CONSIGNA 1
¿Cómo describe el texto «Desinterés» los ojos de la mujer junto a la cristalera?
CONSIGNA 2
Continúa el texto «Desinterés», sobre la mujer que fuma junto a la cristalera, a partir de su último párrafo.

═════ TEXTO ═════

30 de julio de 2008

Desinterés


Te veo encajada en el ángulo que forma la pared y la amplia cristalera, la mirada perdida en lo que aparentemente ocurre ahí afuera. Una mano da vueltas paciente y melancólica al líquido humeante de una taza blanca e inmóvil. La otra sostiene el humo azulado que huye parsimonioso del cigarrillo y de cuando en vez viaja a tu boca impulsada por una especie de instinto, mientras el resto del cuerpo permanece paralizado, ajeno a esa parte activa.

Después sigues con la mirada a uno que ha entrado ahora y vuelves a la nada de afuera y adivino la corriente de sueños ahí dentro. O de pesadillas. O recuerdos. O tactos. O segundos. Te veo hoy, ahora, y te imagino ayer y antes de ayer. Y mañana y mucho tiempo más tarde, cuando ya no estés aquí. Quizás se quede ahí el rastro de tu presencia calmada y confortable. Y el olor irritante del tabaco rubio. Y el reflejo pálido y absoluto de la camisa blanca.

Te veo cobijada en el reverberar pacífico de la pared marfil ante el sol intruso, cuando los labios rodean suavemente la boquilla amarrillenta succionando apacibles la calma y liberan después volutas de agonías azules desterrando la remota ilusión del sosiego. Tienes los ojos negros y ardientes y ni siquiera tus pestañas multiplicadas hasta el infinito podrían disimular lo que arde dentro. Y arruguitas rebeldes en el vértice de los párpados y en el vértice de los labios. Y arrugas más severas en el fondo del cuello, donde el escote invita a seguir el curso de la piel oculta por la blancura cegadora.

Casi me sobresalto cuando la taza viaja hasta la boca y vierte dentro todo cuanto quedaba dentro, porque de pronto has vuelto a la vida y miras el reloj y descubres mi mirada curiosa y te recuestas en el respaldo de la silla sin dejar de mirarme y luego me abandonas, cruzas las largas piernas bajo la mesa y proteges el pecho con el antebrazo mientras el cigarrillo permanece en lo alto del otro, proclamando algo que no conozco y vuelves a la nada de afuera a por tus sueños o tus pesadillas. O proyectos, o penas, o distancias.

═════ BLOQUE DE DATOS ═════

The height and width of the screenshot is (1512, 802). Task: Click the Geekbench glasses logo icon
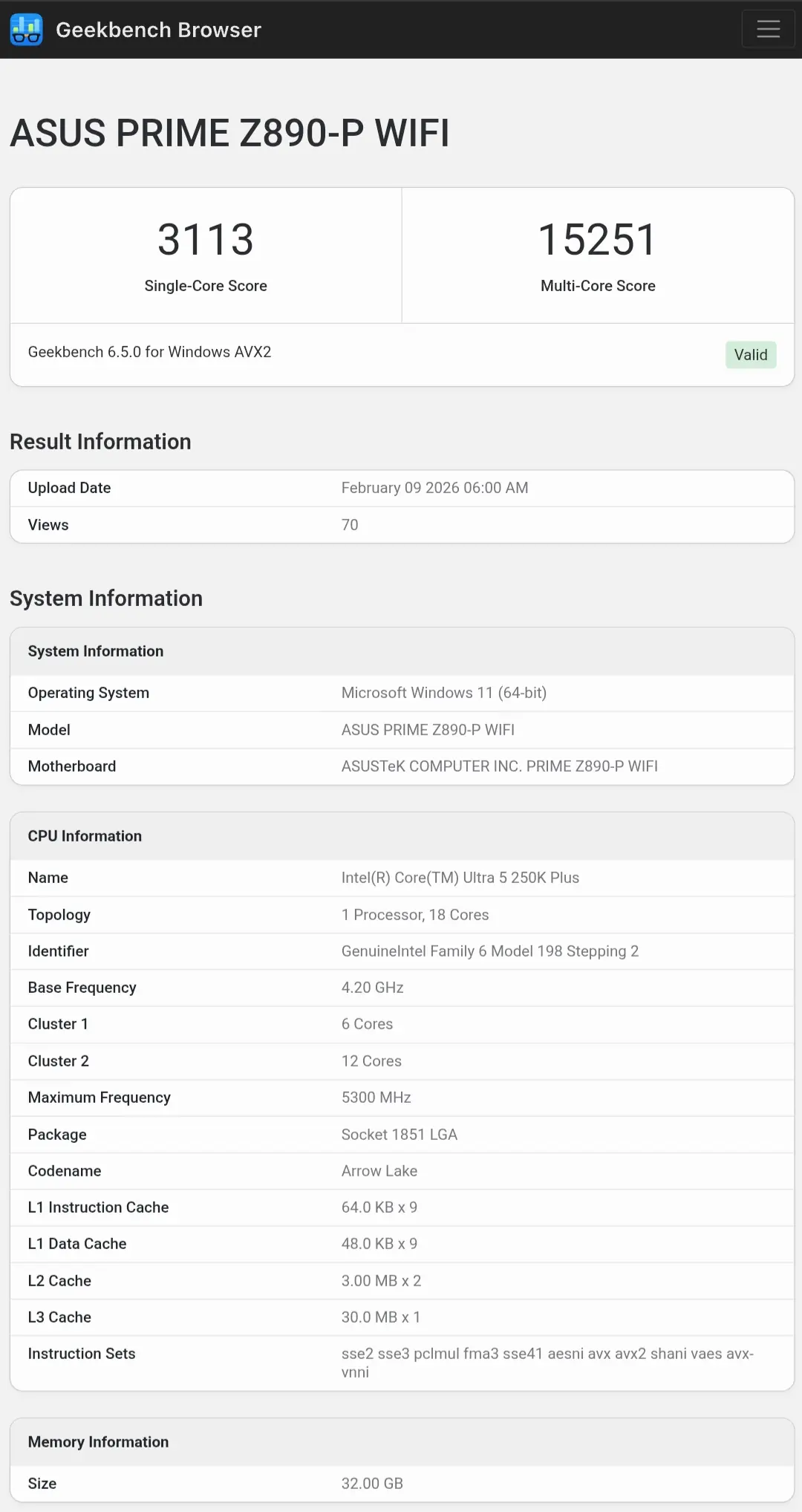pos(27,30)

═════

RESPUESTA ESPERADA 1
Son negros y ardientes.

RESPUESTA ESPERADA 2
Tienes el cuerpo largo y leve, la piel clara . El pecho breve, la cintura exigua y las caderas en cambio amplias y generosas, aplastadas ahora por el peso de los pensamientos, sosegadasas y sinuosas como el meandro de un río en el verano. No sé que es la belleza pero no podría dejar de contemplarte ahora que tu desinterés me autoriza al disfrute. Es un placer mirarte. Lo será hasta que ya no te recuerde y tu desinterés no haya tenido la menor importancia.

Sin embargo percibo la herida que produce la indiferencia cuando pasas a mi lado y abordas la luz del exterior aspirando de nuevo el cigarrillo y emprendes el camino sin dudas, resuelta. Hay algo que proclama que he debido mirarte y no sabría decir por qué decidí no correr ese riesgo. Y ahora, con cada paso tuyo me brota una lástima, un escozor en las palmas de las manos y el aire me huye de los pulmones sin pedir permiso. Y esta gente se ríe y yo no sé de qué. Y me pregunto como será tu risa ya lejana. Y cuanto más desapareces más pesa la distancia que habita entre quien soy y quien podría haber sido. Ese otro yo que yo mismo he matado.

Aunque a ese ya lo conozco bastante, de ir con él a todas partes y soportar sus burlas y sus bromas pesadas. Y a ti no. Y ya no sabré si me habrías mirado decidida, con los ojos mostrando una fuerza de búfalo y la boca exhalando vigorosamente otra de esas volutas agónicas. O si habrías bajado la vista un segundo, y luego habrías vuelto a mirarme mientras yo decia no sé qué. Poco importa lo que se diga. Importa más que los ojos identifiquen con claridad un brillo que nadie notaría mientras deambulan por los contornos de los pómulos, la boca, el pelo que juega impertinente con la luz.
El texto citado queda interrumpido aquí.